2．新鲜（实验当天）制备匀浆液：将自备的去离子水与匀浆液成分一按4:1的比例混合，然后在混合液中加入匀浆液成分二干粉到终浓度0.1%（每100mL中加入0.1g干粉），摇晃溶解后所得溶液即为匀浆液，冰上预冷待用。一次实验（从30g叶片提取叶绿体）所需要的匀浆液体积跟材料不同而不同。
3．新鲜采集植物叶片，快速去除叶脉并将叶片剪成1～3cm²大小的碎片并浸泡在适量的预冷的匀浆液中（每克叶片加4mL匀浆液，但对烟草和大豆，每克叶片需要加6mL匀浆液）。
4．将浸泡了叶片的匀浆液转移到Waring匀浆机（即家用制备果汁的匀浆机）中，低速匀浆10秒，避免起泡沫。用玻璃棒把液面的碎片按入匀浆机底部后，再低速匀浆10秒。
注意：除Waring匀浆机外，还可以选择Dounce玻璃匀浆器，Polytron匀浆机和研磨（加玻璃珠）等裂解细胞的方法，但这些方法的单次处理量都比较小，需分成很多小份单独匀浆，然后再汇集。

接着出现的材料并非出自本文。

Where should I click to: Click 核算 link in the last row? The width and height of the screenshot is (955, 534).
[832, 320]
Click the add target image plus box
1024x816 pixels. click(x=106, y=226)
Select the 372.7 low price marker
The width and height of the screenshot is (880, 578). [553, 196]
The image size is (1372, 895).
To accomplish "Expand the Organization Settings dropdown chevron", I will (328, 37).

5．用带柄尼龙滤膜过滤匀浆液，可先将滤液收集到预冷的200mL量筒中，再等分到4个预冷的50mL的塑料离心管中（每个管中的滤液不要超过35mL）。带柄尼龙滤膜后可反复使用。
6．在水平转子离心机上4℃ 200g离心3分钟（对菠菜，白菜和莴笋材料）或400g离心1分钟（对甜菜材料），白色沉淀为未破裂的细胞或细胞核。
7．将上清液（含叶绿体）转移到一个新的、预冷的50mL塑料离心管中。
8．在水平转子离心机上4℃ 1000g离心7分钟，小心弃上清，沉淀含叶绿体，呈浅绿色。

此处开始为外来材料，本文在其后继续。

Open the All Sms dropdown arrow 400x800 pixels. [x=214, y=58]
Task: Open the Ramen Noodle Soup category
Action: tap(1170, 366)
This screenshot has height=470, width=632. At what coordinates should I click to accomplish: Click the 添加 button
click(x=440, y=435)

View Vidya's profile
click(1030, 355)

9．在沉淀中加入1.5mL预冷的匀浆液，手弹离心管底部使叶绿体重悬。
注意：
10．将4管叶绿体重悬液汇集（共约6mL），得到叶绿体粗提液，可直接用于后续的SDS-PAGE，Western，ELISA和蛋白组分析。
11．如果需要以之为材料精提叶绿体，就需要用密度梯度离心法将完整的叶绿体和其他污染物进一步分离。具体操作步骤是：在50mL塑料离心管中先加入6mL匀浆液成分一和4mL Percoll，充分混合均匀。在其液面上小心铺上叶绿体粗提液。在水平转子离心机上4℃ 1000g离心8分钟，管底绿色沉淀为完整的叶绿体。小心将上清倒出后，用于叶绿体蛋白提取。

12．将1mL的溶液A和100μL溶液B加入到叶绿体沉淀（约15mg湿重）中，吹打混匀。
13．冰上放置30分钟至1小时至溶液变清。
14．4℃ 12000g离心1分钟。
15．将上清液转移至一新的1.5mL塑料离心管中即得到蛋白溶液，可置于-70℃冰箱保存或立即使用。如果要进行SDS-PAGE电泳，可取部分样品到离心管中，加入5×SDS-PAGE上样缓冲液（终浓度为1×），在沸水中处理5分钟后立即上样电泳。